The Borderlands Bootcamp is run by horror publisher Borderlands Books, managed by longtime horror author Tom Monteleone. He wrote a column for Cemetery Dance magazine a while back and I’ve seen anthologies he edited. The Bootcamp always had pretty big genre names teaching this weekend long session. The session is a series of lectures with breakout sessions where a pro critiques your submission along with others in your breakout group.
The price was right and my ego had been stripped of pretense this past year, so now was the time.
I’m critiquing my fellow breakout group member submissions. Reading strangers’ work is frustrating and also humbling, in that the problems with the work are obvious but also I remember having similar problems when I first started writing. The more experienced writers had problems I could identify with, say a stylish structure that works in theory, but lacks reason using the innovation.
Here are some of the critiques I noted (serial numbers filed off and edited to remove dissembling) which may prove useful to you:
- The writer is creating a dream. Reminding the reader it is a dream jolts the reader from the dream. Reading attributions like “said” or “asked” jolts the reader. Attach dialogue to physicality for attribution.
- Invent everything. Create your whole world and immerse us in it. Do not use Real Life names mixed in with invented names. Do not use gods from Real Life religions who are still being worshipped.

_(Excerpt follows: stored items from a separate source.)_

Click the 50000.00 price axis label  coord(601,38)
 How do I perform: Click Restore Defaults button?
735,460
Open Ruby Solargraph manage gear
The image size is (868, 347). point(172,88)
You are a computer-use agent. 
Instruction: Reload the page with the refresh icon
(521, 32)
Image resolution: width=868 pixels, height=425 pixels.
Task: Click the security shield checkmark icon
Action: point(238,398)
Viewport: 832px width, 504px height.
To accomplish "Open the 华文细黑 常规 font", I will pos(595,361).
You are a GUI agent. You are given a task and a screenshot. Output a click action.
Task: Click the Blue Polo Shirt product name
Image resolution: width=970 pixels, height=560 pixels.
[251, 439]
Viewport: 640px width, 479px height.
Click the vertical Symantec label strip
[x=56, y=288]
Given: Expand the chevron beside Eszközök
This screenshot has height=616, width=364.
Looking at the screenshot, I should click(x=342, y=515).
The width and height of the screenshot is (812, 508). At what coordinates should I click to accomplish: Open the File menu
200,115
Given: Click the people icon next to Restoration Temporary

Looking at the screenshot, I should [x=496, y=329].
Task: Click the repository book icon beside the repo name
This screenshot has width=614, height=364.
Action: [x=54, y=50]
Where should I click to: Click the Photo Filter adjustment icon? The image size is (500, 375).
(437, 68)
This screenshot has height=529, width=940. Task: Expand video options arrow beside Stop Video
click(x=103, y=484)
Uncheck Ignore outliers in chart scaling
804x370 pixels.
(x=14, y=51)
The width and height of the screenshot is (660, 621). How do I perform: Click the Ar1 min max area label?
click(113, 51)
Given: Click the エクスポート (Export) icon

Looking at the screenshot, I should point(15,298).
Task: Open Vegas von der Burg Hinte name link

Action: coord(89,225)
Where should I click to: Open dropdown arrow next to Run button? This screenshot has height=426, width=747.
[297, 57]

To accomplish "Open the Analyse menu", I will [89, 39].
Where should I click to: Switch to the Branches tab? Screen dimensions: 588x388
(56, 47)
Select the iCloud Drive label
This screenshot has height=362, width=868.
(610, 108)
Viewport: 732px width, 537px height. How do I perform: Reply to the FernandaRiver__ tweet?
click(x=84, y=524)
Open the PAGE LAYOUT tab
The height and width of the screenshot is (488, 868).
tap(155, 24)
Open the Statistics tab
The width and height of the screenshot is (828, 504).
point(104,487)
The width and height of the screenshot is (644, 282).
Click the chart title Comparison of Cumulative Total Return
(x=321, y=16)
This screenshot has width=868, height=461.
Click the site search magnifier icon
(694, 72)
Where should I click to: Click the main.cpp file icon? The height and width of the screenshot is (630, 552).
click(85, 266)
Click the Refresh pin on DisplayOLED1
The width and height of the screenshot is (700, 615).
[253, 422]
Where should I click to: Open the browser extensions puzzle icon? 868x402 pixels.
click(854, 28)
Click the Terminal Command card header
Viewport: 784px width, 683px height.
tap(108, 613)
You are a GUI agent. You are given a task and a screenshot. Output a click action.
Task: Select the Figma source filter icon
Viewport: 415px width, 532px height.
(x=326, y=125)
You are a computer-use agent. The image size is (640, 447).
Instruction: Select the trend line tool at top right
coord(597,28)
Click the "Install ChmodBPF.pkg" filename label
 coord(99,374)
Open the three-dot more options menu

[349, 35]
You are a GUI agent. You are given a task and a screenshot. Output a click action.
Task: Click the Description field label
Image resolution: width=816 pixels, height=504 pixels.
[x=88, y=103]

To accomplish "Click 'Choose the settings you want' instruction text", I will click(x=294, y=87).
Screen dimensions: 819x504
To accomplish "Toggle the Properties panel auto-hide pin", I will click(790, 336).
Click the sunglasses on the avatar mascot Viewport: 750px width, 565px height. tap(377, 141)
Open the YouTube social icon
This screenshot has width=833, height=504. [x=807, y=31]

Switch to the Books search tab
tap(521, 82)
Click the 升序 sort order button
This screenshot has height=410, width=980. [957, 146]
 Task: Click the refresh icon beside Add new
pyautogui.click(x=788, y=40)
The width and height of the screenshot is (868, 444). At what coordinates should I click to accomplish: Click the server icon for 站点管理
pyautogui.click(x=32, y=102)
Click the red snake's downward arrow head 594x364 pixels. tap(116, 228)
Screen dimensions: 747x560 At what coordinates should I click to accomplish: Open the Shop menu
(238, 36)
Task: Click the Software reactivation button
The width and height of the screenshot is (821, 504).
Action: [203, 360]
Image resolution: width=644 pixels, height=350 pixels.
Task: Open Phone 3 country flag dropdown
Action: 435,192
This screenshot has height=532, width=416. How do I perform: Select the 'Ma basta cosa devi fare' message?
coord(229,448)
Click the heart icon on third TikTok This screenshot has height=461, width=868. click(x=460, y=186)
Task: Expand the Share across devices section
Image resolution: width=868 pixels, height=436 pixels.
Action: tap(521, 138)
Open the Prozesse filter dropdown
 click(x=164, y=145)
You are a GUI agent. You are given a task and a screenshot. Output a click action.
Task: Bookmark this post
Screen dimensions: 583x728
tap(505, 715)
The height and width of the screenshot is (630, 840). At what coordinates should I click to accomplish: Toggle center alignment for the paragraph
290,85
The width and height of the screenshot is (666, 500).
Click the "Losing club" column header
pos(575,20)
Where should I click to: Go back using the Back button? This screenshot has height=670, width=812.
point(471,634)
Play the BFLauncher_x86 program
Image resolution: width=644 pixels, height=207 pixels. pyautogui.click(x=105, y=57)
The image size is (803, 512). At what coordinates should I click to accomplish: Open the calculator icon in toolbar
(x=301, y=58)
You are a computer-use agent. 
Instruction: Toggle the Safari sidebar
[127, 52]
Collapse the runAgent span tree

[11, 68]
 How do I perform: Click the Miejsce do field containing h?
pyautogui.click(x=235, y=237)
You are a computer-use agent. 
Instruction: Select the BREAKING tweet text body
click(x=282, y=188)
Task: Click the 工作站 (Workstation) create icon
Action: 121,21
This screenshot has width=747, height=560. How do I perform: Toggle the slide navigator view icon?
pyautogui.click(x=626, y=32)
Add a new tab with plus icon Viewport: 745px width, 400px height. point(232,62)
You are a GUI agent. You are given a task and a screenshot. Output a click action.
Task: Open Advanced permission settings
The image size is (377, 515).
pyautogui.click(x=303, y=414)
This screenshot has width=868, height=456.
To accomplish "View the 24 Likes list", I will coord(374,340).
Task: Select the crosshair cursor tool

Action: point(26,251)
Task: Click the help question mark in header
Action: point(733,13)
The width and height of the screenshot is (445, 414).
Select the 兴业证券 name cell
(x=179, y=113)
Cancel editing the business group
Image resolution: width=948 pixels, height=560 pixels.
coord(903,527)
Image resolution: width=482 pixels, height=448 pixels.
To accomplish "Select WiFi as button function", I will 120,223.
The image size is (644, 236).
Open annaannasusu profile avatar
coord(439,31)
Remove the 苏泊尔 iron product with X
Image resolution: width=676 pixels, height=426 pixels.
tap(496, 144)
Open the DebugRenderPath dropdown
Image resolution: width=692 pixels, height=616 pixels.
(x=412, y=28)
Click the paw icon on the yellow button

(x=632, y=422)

- If you are using flashbacks, give the flashbacks a purpose. Shorten those scenes the reader already has seen, introduce new information in each flashback. Unify the flashback with the plot by giving the flashback a reason to have been prompted (seeing a memento, hearing someone telling a lie, etc.).
- The story begins when someone does something to being the plot. Remove all world building or reminiscence or prologue.
- All characters must want something. They must work toward that something. It is best to have the character state what they want. I heard that NK Jemison said there is no shame in making that statement blunt and obvious.
- A Point Of View is sensation and emotion. What does it feel like to wear the beautiful dress? How does your character feel when wearing it?
- Every event in a story must have an emotional reaction. Either characters react to it or the POV narrator selects the words to create tone.
I’ll you know how things go at this Bootcamp.
Here’s a little story from my only overseas vacation, Ireland in the mid-’90s. Ireland is a lovely country but overall it is Kentucky with a sexier accent. It is where I had an accidental encounter with someone’s kink.
I was taking a mid-afternoon tour of the Guinness Brewery in Dublin. I followed the tour guide through the brewery, through the tunnels used to port the barrels to the trucks. In the museum, the sundry middle-aged crowd and I looked at the clay pipes used to carry the beer, and the nails driven into the pipes so that porters could drink from the pipes when they passed under. Posters of the Guinness toucan saying “My Goodness! My Guinness!” and such. We eagerly went to the gift shop, as getting Guinness gear was Goal Number One for any Irish vacation.
Once we were looking through the shirts and hats and such, a young woman hissed.
“Why are we here? I’m bored!”
The crowd seemed to part to reveal a couple. A tall man looked down at a young woman saying “Look at this stuff. This stuff is tacky!”
She was maybe five foot two and in her early twenties. Long black hair and dark eyes. She wore a teal velvet catsuit that would have been gauche on a casino floor. My brain seized up when I looked at her attire. How had I not noticed her? I mean she was hawt and fit and just this side of trashy. She stood out even in a crowd of American tourists.
“Who has even heard of this place?”
Silence fell on the crowd.
The guy was Long Island, New York personified. Maybe six foot tall wearing khakis, expensive sneakers, a Ralph Lauren sweater, all in earth tones, with wire rim glasses and a well-groomed receding hairline. He would have fit in at a dentist convention.
He looked at her with a blank helplessness.
I exchanged looks with a black guy wearing a Jameson’s sweatshirt. No one ever hearing about the Guinness brewery? She had to be kidding, right?
She continued berating him. He just looked down at her and took it. Everyone fidgeted in anticipation or confused disgust. I mean, what the hell dude?
She made it clear that she was not enjoying this vacation. That he needed to do something interesting this afternoon.
“She must be good in bed,” I muttered. The black guy raised his eyebrows and shook his head. The group moved on onto the street and went on with their lives.
I don’t remember when I realized this, but now I recognize that the woman was a domme. This guy had paid his domme to come on his vacation so he could be kink-shamed in public.
Looking back, I am annoyed that this dweeb pulled an unsuspecting tour group into his humiliation fantasy. Not cool at all. Let this learn ye! Keep your kinks thoroughly consensual.